A Brighter Future for Renewables?

Phil Foster, MD at Love Energy Savings, comments on new DECC Energy Trend statistics, offshore wind investment and the upcoming COP21 Conference.

With only a month to go until the annual Conference of the Parties to the United Nations Framework Convention on Climate Change (COP21/CMP11), the topic of renewable energy sources is hotter than ever.

New DECC statistics released today (29th October) have shown that the development of renewables is going from strength to strength, despite government subsidy cuts threatening to harm the sector earlier this year. Wind power generation has increased by 49%  over the last year, due to increased capacity and higher wind speeds, while renewable production overall  has experienced 43% growth, mainly due to the growth of biomass and hydro power sources.

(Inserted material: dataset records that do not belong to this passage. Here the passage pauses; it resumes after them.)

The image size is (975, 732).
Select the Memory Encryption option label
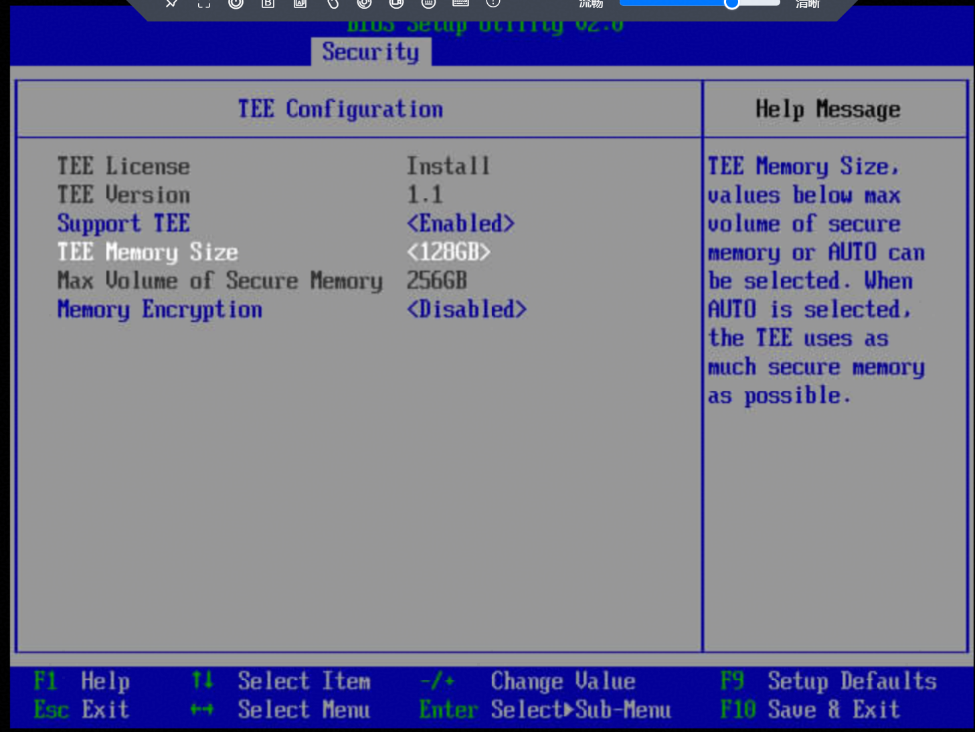coord(159,309)
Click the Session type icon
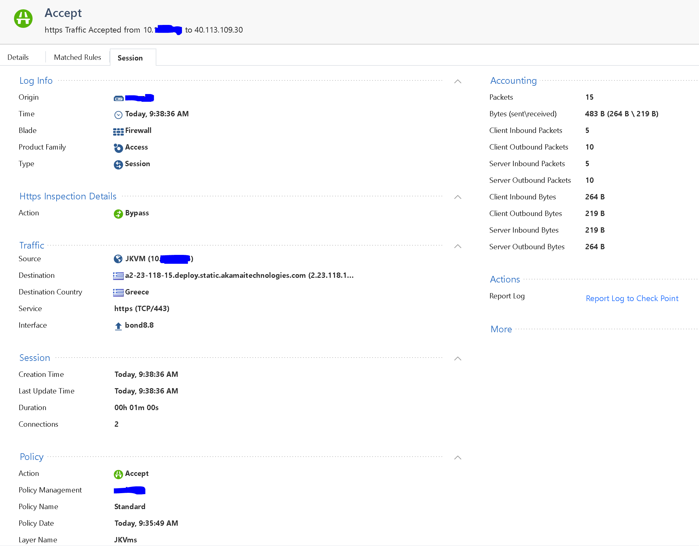This screenshot has width=699, height=546. click(x=118, y=164)
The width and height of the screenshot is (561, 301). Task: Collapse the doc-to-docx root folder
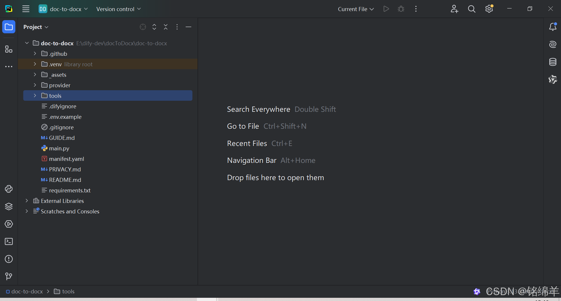coord(27,43)
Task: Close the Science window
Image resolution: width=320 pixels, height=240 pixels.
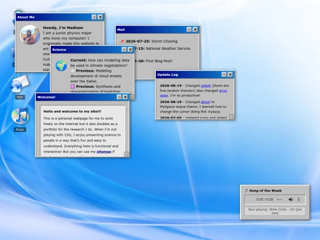Action: pyautogui.click(x=130, y=49)
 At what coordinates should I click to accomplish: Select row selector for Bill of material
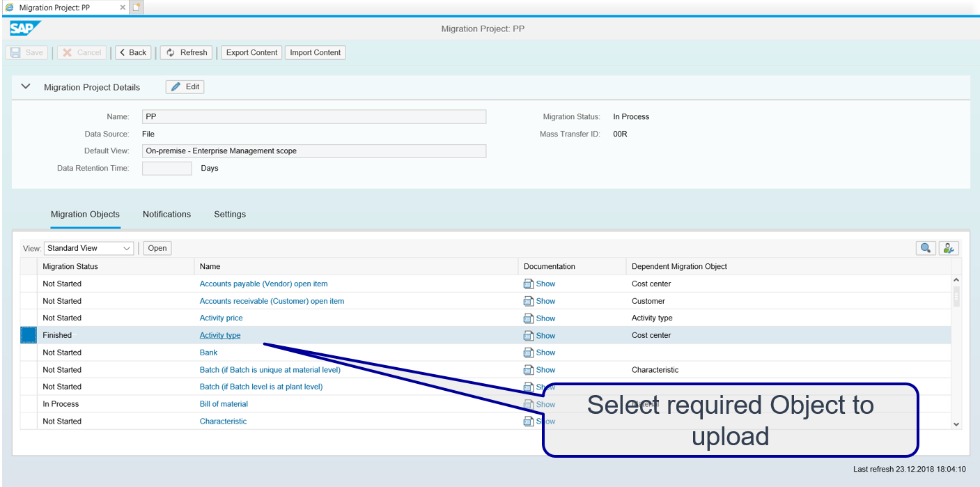tap(28, 404)
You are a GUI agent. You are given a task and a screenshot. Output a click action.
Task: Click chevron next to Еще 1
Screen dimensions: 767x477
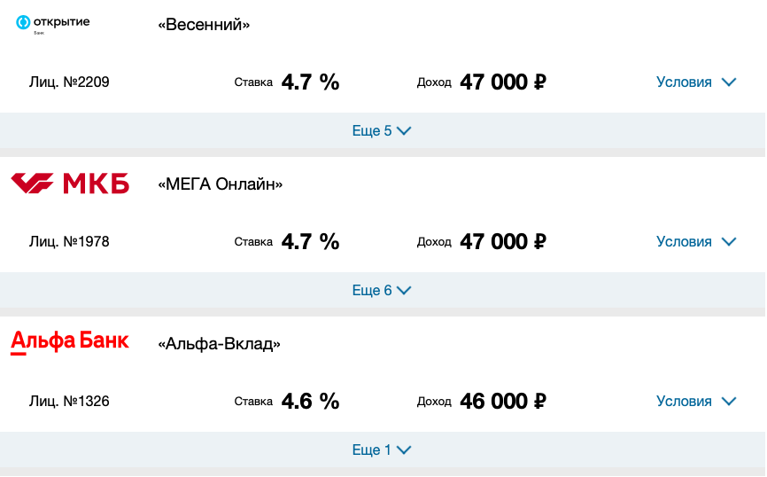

What does this mean for businesses?

For businesses across the UK, increased renewable energy generation could result in lower energy bills, but this will only occur once these clean energy sources are operating at full capacity.

In the meantime, ambitious climate change targets will be putting additional pressures on the UK Government to invest in green energy, possibly resulting in short-term cost increases.

Having said that, the government’s subsidy cutbacks don’t seem to be having an adverse effect on the amount of money being invested into the development of renewable energy technology in the UK just yet.

Renewable Energy Finance: Powering The Future

Renewable Energy Finance: Powering The Future

DONG energy, a Danish energy company, has recently announced that it will be increasing its investment in the Cumbria-based Walney Offshore Wind Farm, creating more local jobs while also benefitting the local manufacturing and engineering businesses that will be charged with supplying the new turbine blades, foundations and cable installations.

The Walney expansion will see clean energy being delivered to 460,000 UK homes, according to Samuel Leupold, executive Vice President at DONG Energy, which will bring the UK one step closer to the low-carbon societies envisioned by COP21.

Whatever the future holds for renewables, it is down to businesses, large and small, to voluntarily begin putting mechanisms in place to champion energy efficiency and reduce energy use, before they are forced.

There are easy, quick fixes that businesses can implement that will help reduce their bills such as those outlined in a recent blog post produced by business energy experts Love Energy Savings. A conscious effort now will make it easier to adapt as those 2020 targets loom.